QUOTED PASSAGE Start Marker

Rethinking Creativity Evaluation: A Critical Analysis of Existing Creativity Evaluations
Li-Chun Lu, Miri Liu, Pin-Chun Lu, Yufei Tian, Shao-Hua Sun, Nanyun Peng
TL;DR
The paper critically evaluates four automated creativity metrics—Creativity Index, Perplexity, Syntactic Templates, and LLM-as-a-Judge—across three domains (creative writing, unconventional problem-solving, and research ideation) using curated datasets and human judgments. It finds limited cross-metric consistency: CI mainly tracks lexical diversity rather than conceptual originality, PPL correlates with model confidence rather than novelty, syntactic templates capture structure but miss ideas, and LLM-based judgments are biased and unstable. The authors propose more robust, generalizable evaluation frameworks that align better with human creativity judgments and demonstrate that chain-of-thought and rubric-based prompting can partly ameliorate LLM-evaluator weaknesses. Overall, the work provides diagnostic guidance and actionable directions for developing domain-aware, concept-level creativity assessments beyond surface-level patterns.
Abstract
We systematically examine, analyze, and compare representative creativity measures--creativity index, perplexity, syntactic templates, and LLM-as-a-Judge--across diverse creative domains, including creative writing, unconventional problem-solving, and research ideation. Our analyses reveal that these metrics exhibit limited consistency, capturing different dimensions of creativity. We highlight key limitations, including the creativity index's focus on lexical diversity, perplexity's sensitivity to model confidence, and syntactic templates' inability to capture conceptual creativity. Additionally, LLM-as-a-Judge shows instability and bias. Our findings underscore the need for more robust, generalizable evaluation frameworks that better align with human judgments of creativity.

QUOTED PASSAGE End Marker

**EXERCISES TO COMPLETE**
1. What does the creativity evaluation paper report that the creativity index mainly tracks?
2. Name every automated creativity metric that the creativity evaluation paper examines.

MATERIAL SUPPLIED Start Marker

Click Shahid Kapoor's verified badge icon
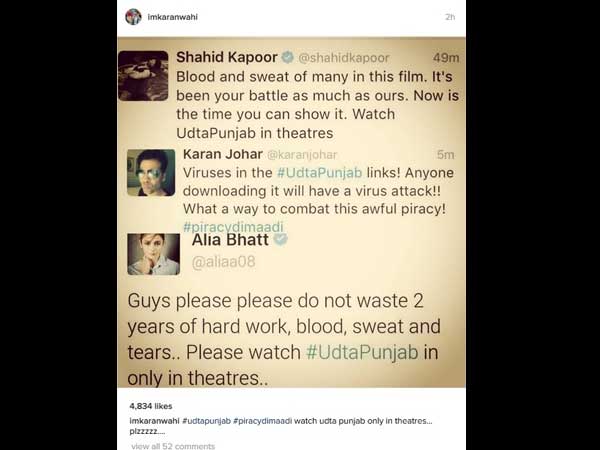coord(288,57)
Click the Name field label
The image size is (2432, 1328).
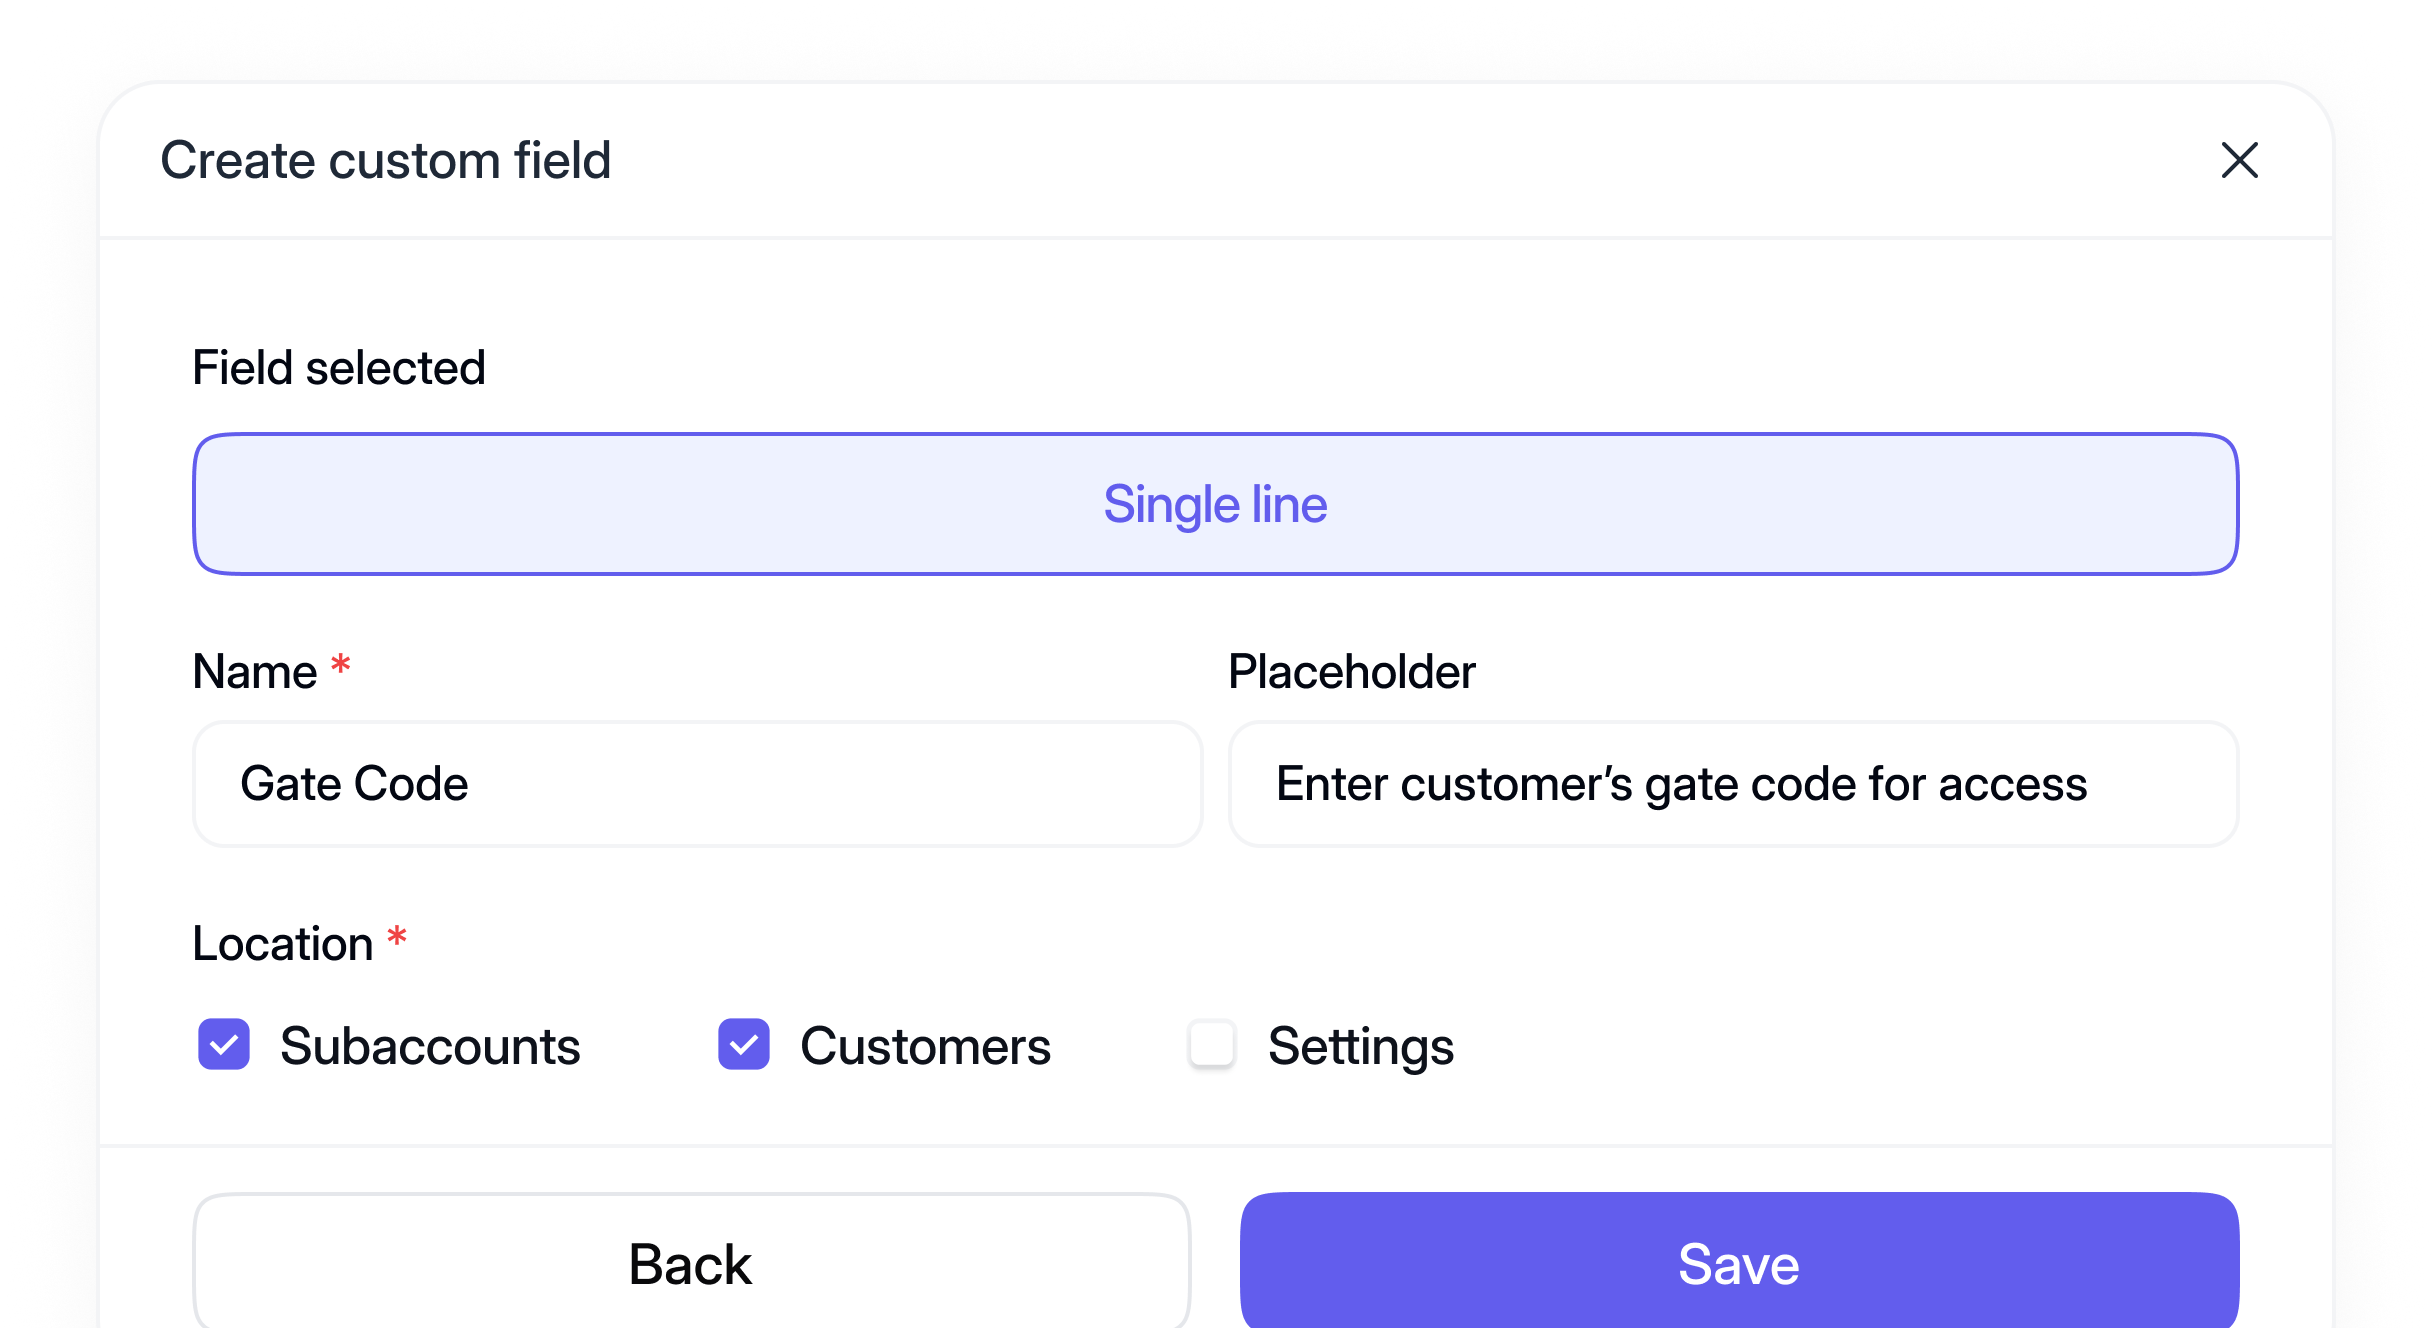(255, 671)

MATERIAL SUPPLIED End Marker

**RESULTS OF THE TASKS**
1. Lexical diversity rather than conceptual originality.

2. Creativity Index, Perplexity, Syntactic Templates, and LLM-as-a-Judge.